OS File Management Concepts: File Attributes and Operations

 

File Management

 

o   Computer can store information on several different storage media such as magnetic disk, magnetic tapes and optical disks.

 

o   So that the computer system will be convenient to use OS provides a uniform logical view of information storage.

 

o   The OS abstracts from the physical properties of its storage devices to define a logical storage unit that is the file.

 

o   Files are mapped by the OS on to physical devices. These storage devices are usually non-volatile so the contents are persistent through power failures and system reboots.

 

o   A file is a named collection of related information that is recorded on secondary storage.

 

o   From user’s perspective, a file is the smallest allotment of logical secondary storage that is data cannot be written to secondary storage unless they are within a file.

 

o   Commonly files represent programs (both source and object forms) and data.

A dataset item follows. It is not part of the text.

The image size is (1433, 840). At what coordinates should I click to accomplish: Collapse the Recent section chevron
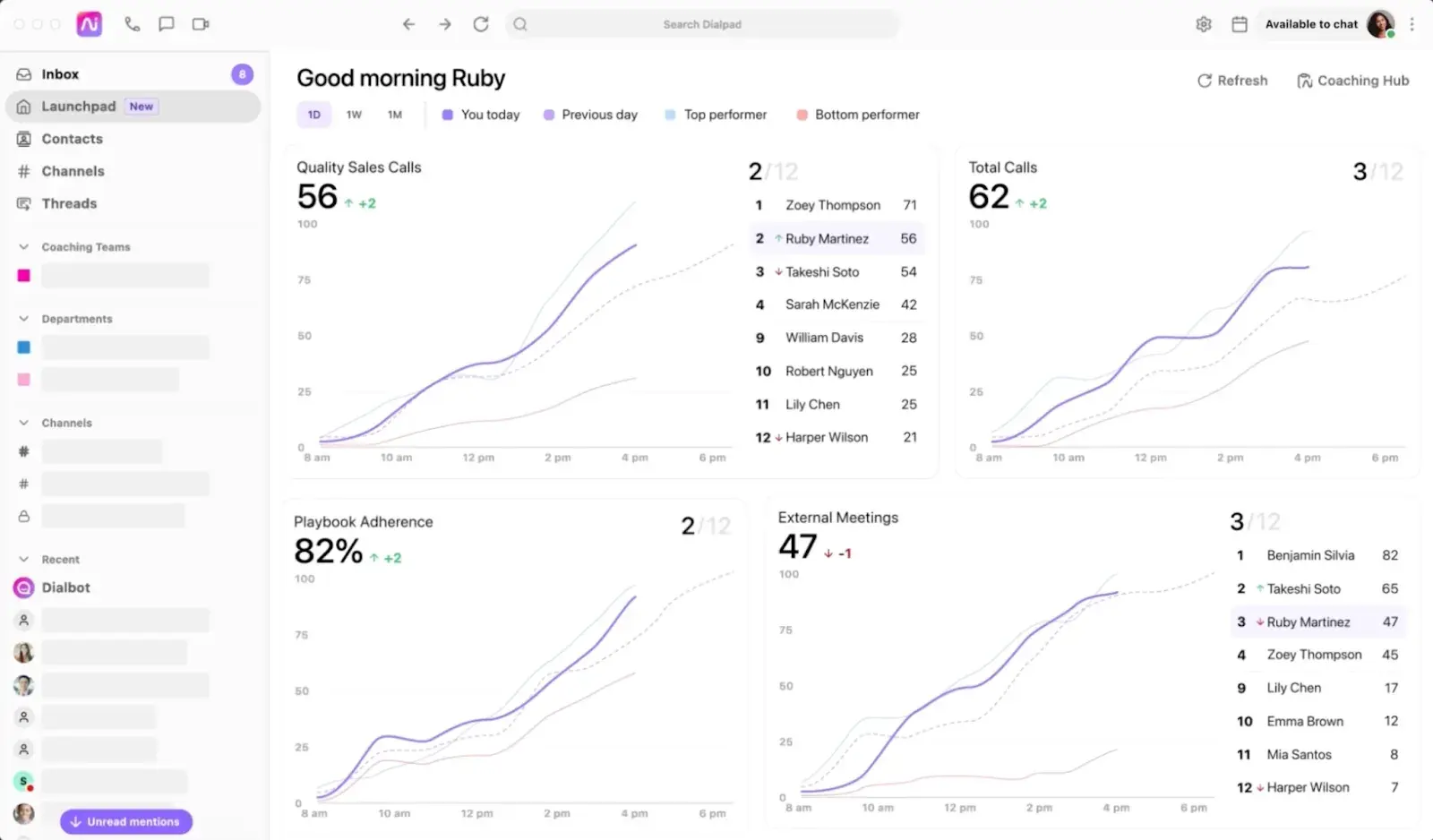[24, 559]
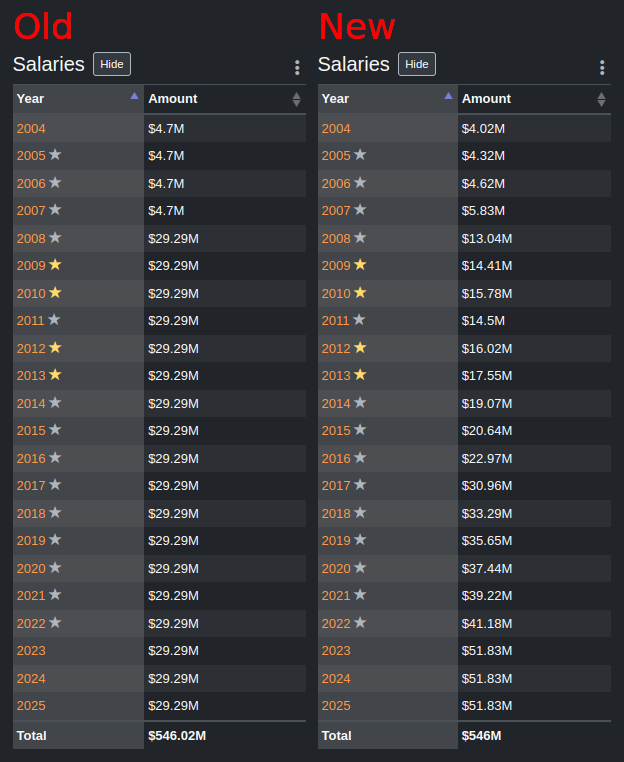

Data files may be numeric, alphabetic, alphanumeric or binary. Files may be free form such as text files or maybe formatted rigidly.

 

o   In general a file is a sequence of bits, bytes, lines or records, the meaning of which is defined by the file’s creator and user.

 

o   The information in a file is defined by its creator. Many different types of information may be stored in a file-  source programs and object programs, executable programs, numeric data, text, payroll records, graphic images, sound recordings and so on.

 

o   A file has a certain defined structure according to its type.  A text file is a sequence of characters organized into lines.  A source file is a sequence of subroutines and functions each of which is further organized as declarations followed by executable statements.  An executable file is a series of code sections that the loader can bring into memory and execute.


v FILE ATTRIBUTES:

 

A file has certain attributes which vary from one operating system to another but typically consists of these:

 

o   Name:  the symbolic filename is the only information kept in human readable form.

 

o   Identifier:  this unique tag usually a number identifies the file within the file system.  It is the non-human readable name for the file.

 

o   Type:  this information is needed for those systems that support different types.

 

o   Location:  this information is a pointer to a device and to the location of the file on the device.

 

o   Size:  the current in bytes, words or blocks are and possibly the maximum allowed size are included in this attribute.

 

o   Protection:  message control information determines who can do reading, writing, executing and so on.

 

o   Time, date & user identification: this information may be kept for creation, last modification, and last use.  The data can be useful for protection, security and usage monitoring.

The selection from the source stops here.